### Quoted passage
———
The second ditch is permissiveness—where mercy is twisted into license. Here, holiness becomes optional, sin minimized, and God’s justice softened until it’s barely recognizable. We start to believe love means never being challenged to grow. But true love—God’s love—always calls us higher, not to crush us but to free us.
The narrow way of formation weaves between these two extremes. It holds mercy and truth together, knowing that grace isn’t just a comfort but a transforming fire. It reminds us that we are loved as we are—and too much to be left there.
Neurodivergence + Formation
For those of us living with Catholic neurodivergent faith, the call to formation can feel like climbing a mountain barefoot. Executive dysfunction makes even simple routines feel impossible. Emotional dysregulation can hijack our best intentions. Sensory overwhelm and scrupulosity cloud the clarity we crave. But here is the miracle: God sees it all. He knows your wiring because He formed you in the secret place. He is not waiting for you to become someone else before He begins His work. He works within your very neurology, weaving grace into every frayed thread.
Consider St. Thérèse of Lisieux— the details of her childhood hypersensitivity, her intense interior life and meticulous Little Way reflect markers of autism. Or St. Teresa of Avila, who spoke of her restless spirit as wild horses hinting at the emotional disregulation present with a neurodivergent mind. Or St. Margaret Mary Alacoque, with her hyper fixation on devotion, echoing traits of ADHD. They didn’t become saints by shedding their wiring—but by letting Christ transform them through it.
You, too, are being invited. Not to a faith that crushes your uniqueness, but one that shapes it—making of your wildness something beautiful and whole.
Real-Life Formation: The Messy, Beautiful Middle
So what does this actually look like? What does it mean to walk this narrow, grace-filled path in the middle of a loud, busy life?
It looks like whispering a Hail Mary through sensory overload, clinging to that thread of prayer when the full Rosary feels impossible. It’s choosing confession even when scrupulosity or rejection sensitivity tries to convince you you’re beyond mercy. It’s getting out of bed again despite executive dysfunction, offering your yes in the chaos of bedtime meltdowns, pausing to regulate before responding in anger, and opening the Scriptures even when your mind jumps and wanders, trusting God to meet you in the disjointed spaces.
———
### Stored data
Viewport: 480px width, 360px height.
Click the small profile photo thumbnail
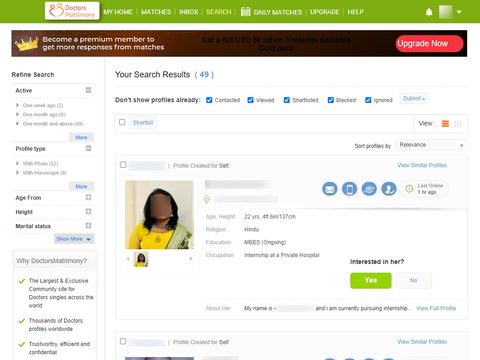tap(141, 259)
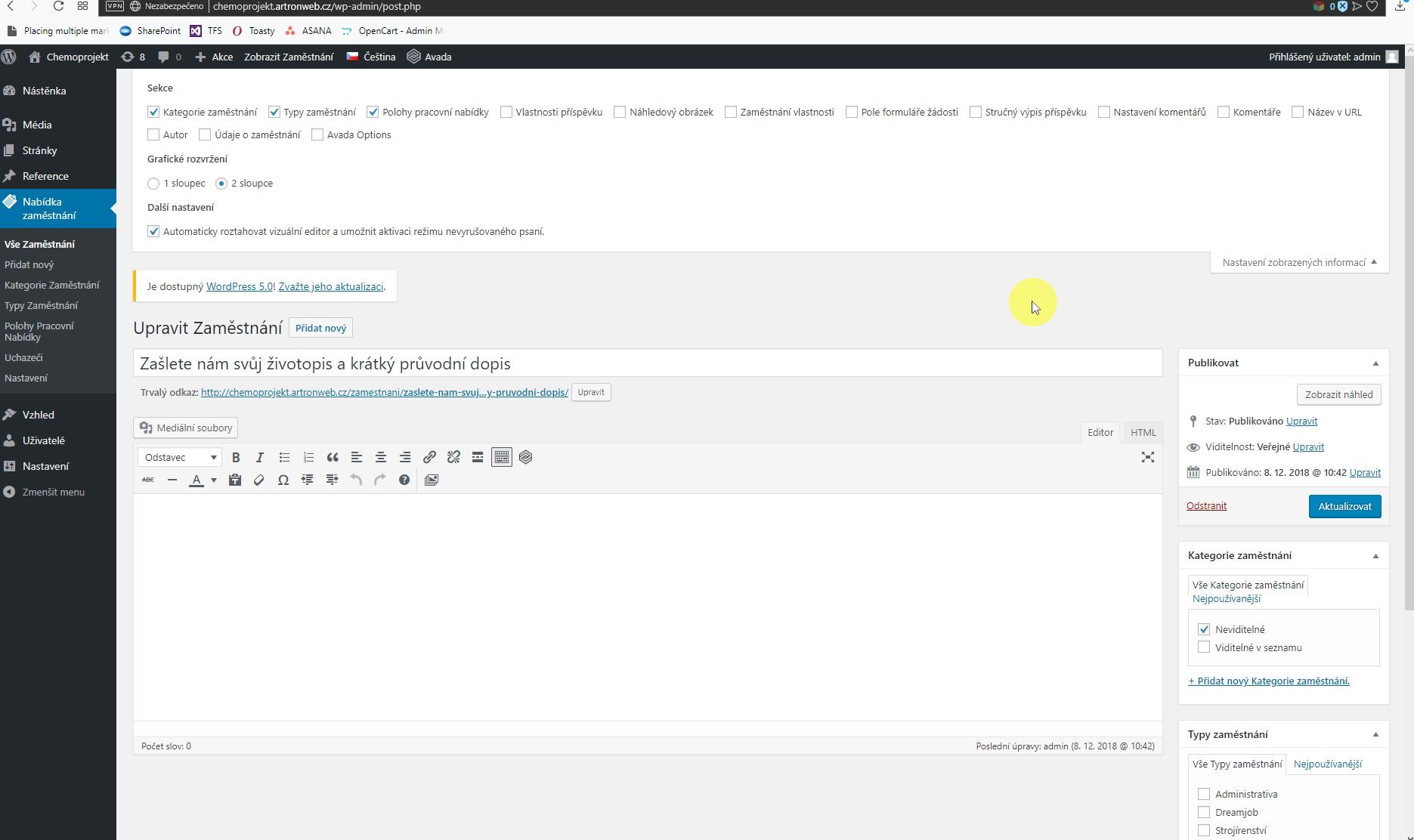Viewport: 1414px width, 840px height.
Task: Click the Aktualizovat button
Action: click(1344, 507)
———
### What is needed
Decide whether each statement below agrees with the passage on neurodivergence and formation. Answer yes or no for each, and quote the words of the passage that decide it.
1. St. Teresa of Avila described her restless spirit as wild horses.
2. God waits for a person to become someone else before He begins His work.
3. St. Margaret Mary Alacoque's hyper fixation on devotion is said to echo traits of autism.

### Answer space
1. Yes: "St. Teresa of Avila, who spoke of her restless spirit as wild horses"
2. No: "He is not waiting for you to become someone else before He begins His work."
3. No: "St. Margaret Mary Alacoque, with her hyper fixation on devotion, echoing traits of ADHD."